Web Beacons and other tools
What are Web Beacons (also known as Web Bugs) and Clear GIFs?
Web beacons, also called web bugs and clear GIFs
are used in combination with cookies to help people running websites to
understand the behaviour of their customers. A web beacon is typically
a transparent graphic image (usually 1 pixel x 1 pixel) that is placed
on a site or in an email. The use of a web beacon allows the site to
record the simple actions of the user opening the page that contains
the beacon. The beacon is one of the ingredients of the page, just like
other images and text except it is so small and clear that it is
effectively invisible. Web pages and graphical emails use presentation
code that tells your computer what to do when a page is opened. While
they may contain some of the text that you see on the screen at the
time they typically contains a number of instructions, or tags' that
then ask the website's server to send you further
content (such as an image or a block of text that changes frequently).
Web beacons are retrieved in the same way and the action of calling the
material from another server allows the event to be counted.
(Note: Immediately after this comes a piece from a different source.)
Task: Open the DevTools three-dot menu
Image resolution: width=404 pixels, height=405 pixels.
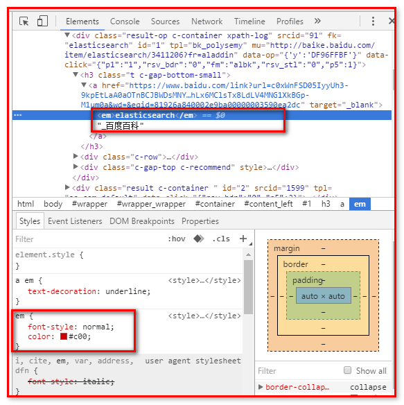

When a user's browser requests information from a website in this
way certain simple information can also be gathered, such as: the IP address
of your computer; time the material was viewed; the type of browser
that retrieved the image; and the existence of cookies
previously set by that server. This is information that is available to
any web server you visit. Web beacons do not give any "extra"
information away. They are simply a convenient way of gathering the
simplest of statistics and managing cookies.
Web beacons are typically used by a third-party to monitor the
activity of a site. Turning off the browser's cookies will prevent web
beacons from tracking your specific activity. The web beacon may still
record an anonymous visit from your IP address, but unique information
will not be recorded.
For example a company owning a network of sites may use web beacons
in order to count and recognise users travelling around its network.
Rather than gathering statistics and managing cookies on all their
servers separately, they can use web beacons to keep them all together.
Being able to recognise you enables the site owner to personalise your
visit and make it more user friendly.